Salinity-enhanced release of trace metals from sandstone and variations in mineral compositions after water-rock interactions in the presence of supercritical CO ₂

This research is aimed toward an understanding of the effects of the chemical characteristics and mineral compositions of sandstone and formation water based on saline water-rock-supercritical CO ₂ interaction simulation experiments. These experiments were conducted to assess whether toxic trace elements could be dissolved and released in formation water from sandstone in a CO ₂ storage layer after CO ₂ geological sequestration, thus affecting groundwater quality. The experimental results reveal that the concentrations of Cd and Pb in the water under examination exceeded the national primary drinking standard as a result of saline/fresh water-rock-supercritical CO ₂ interactions after 40 d of sandstone immersion in saline/fresh water and 20 d of interaction. In addition, the Mn concentration in the saline/fresh water exceeded the national secondary drinking standard after 40 d of sandstone immersion and 20–80 d of interaction.
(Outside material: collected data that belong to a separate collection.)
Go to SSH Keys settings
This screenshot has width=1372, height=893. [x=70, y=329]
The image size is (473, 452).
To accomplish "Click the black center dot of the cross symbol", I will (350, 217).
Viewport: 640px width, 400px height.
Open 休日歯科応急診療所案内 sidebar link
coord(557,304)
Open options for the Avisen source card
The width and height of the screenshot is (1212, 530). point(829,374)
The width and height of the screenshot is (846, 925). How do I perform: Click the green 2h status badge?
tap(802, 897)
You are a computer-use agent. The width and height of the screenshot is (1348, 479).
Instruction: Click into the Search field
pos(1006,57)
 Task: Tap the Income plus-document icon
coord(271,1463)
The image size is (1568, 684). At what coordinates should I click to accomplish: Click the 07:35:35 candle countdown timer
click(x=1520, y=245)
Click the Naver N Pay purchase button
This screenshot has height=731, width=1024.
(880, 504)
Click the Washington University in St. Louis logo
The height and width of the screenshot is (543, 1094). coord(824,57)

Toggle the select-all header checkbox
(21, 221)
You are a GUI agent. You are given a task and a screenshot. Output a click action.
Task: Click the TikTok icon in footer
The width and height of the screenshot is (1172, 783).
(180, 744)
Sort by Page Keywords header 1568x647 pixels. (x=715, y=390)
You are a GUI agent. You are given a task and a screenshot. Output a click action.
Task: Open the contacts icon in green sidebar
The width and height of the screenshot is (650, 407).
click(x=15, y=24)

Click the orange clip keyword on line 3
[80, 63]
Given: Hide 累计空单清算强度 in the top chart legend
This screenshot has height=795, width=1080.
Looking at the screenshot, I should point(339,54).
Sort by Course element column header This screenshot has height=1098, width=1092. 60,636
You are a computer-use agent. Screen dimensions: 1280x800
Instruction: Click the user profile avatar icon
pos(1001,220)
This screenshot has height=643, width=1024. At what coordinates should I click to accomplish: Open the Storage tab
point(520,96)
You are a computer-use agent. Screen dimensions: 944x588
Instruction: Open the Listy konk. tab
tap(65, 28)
However, Cd, Pb, and Mn were released to a greater extent (in terms of concentration, 2-fold for Cd, 7-fold for Pb, and 1.7-fold for Mn) in the presence of salinity, revealing that salinity may enhance the dissolution of Cd, Pb, and Mn after 20 d of saline water-rock-scCO ₂ interaction. After a long period of supercritical CO ₂ -sandstone interaction, the trace metals previously mobilized can be immobilized again by an increase in alkalinity due to aragonite dissolution.